30. The court considers the fact that the victim gave birth to a child the result of the two acts of rape upon Elmah. It is worth mentioning the above cases to demonstrate to the public that the offence of rape is serious so that all communities and the silent victims out there must know that their rights are protected by law. They have the right to know how serious the charge of rape is. If there are young victims out there behind the scene with similar experiences like the instant case, the Court invites you to come forward to the Sexual Offences Squad at Kokopo Police Station and reveal your misfortunes to the Police so appropriate action may be taken.


31. I am of the view that the totality principle may not be applicable on the instant cases as they were committed on separate dates as compared to a string of crimes committed in committing one crime: Public Prosecutor v Terrance Kaveku [1977] PNGLR.110, see alsoMase v The State [1991]PNGLR.88 or Acting PublicProsecutor v Konis Haha [1981] PNGLR 205.
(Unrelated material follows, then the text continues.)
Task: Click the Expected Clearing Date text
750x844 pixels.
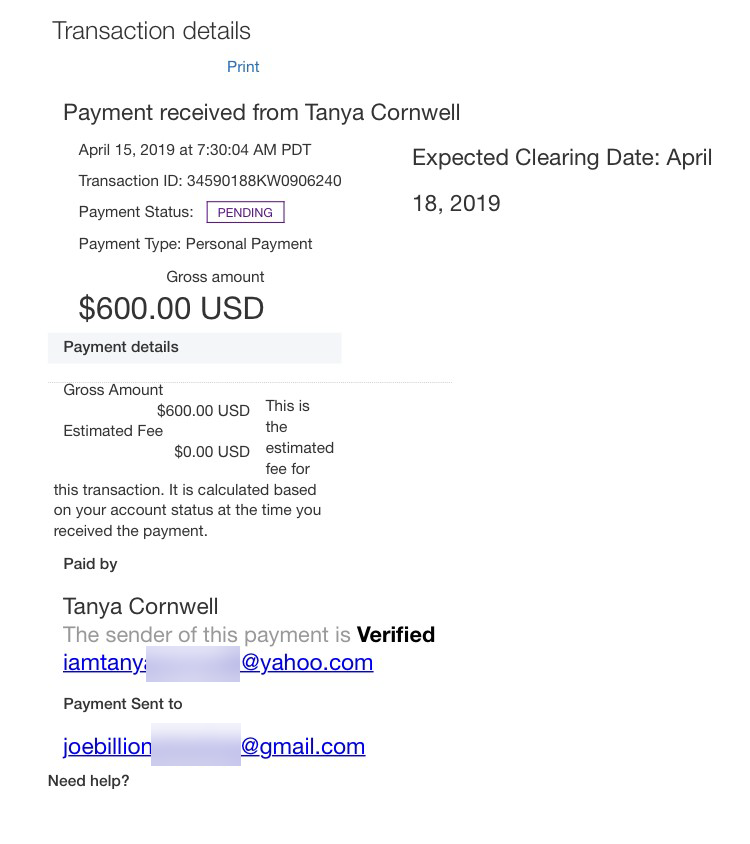Action: (561, 158)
32. I do remind myself that, the maximum penalty for the crime of rape by aggravation under s.347 (2) is life imprisonment. This is subject to the Court’s discretion under s.19 of the Criminal Code. I agree with the State’s counsel that, the rape cases were committed on two separate occasions one on the road and the other in the family house. So the two crimes were not committed in the course of committing one offence.


33. Because, the cases were committed by aggravations as the victim was young and is closely related to the prisoner, I come to the conclusion that, consecutive sentences should be imposed and orders for compensation should also be made. He is sentence in the following terms:


Count 1: the offender is sentence to 15 years imprisonment.


Count 2: The offender is sentenced 10 years.


The two sentences shall be served consecutively making a total of 25 years. The court suspends ten (10) years from this sentence on condition that after serving 15 years in prison, he shall keep the peace & be of GBB for 2 years. The custody period shall be deducted.


The Court further orders that, he shall pay K2, 000.00 compensation. K1, 000.00 of this amount shall be paid directly to the victim and the remaining sum shall be paid to the parents and relatives of the victim.


______________________________________________________
The Public Prosecutor: Lawyer for the State
The Public Solicitor: Lawyer for the Accused.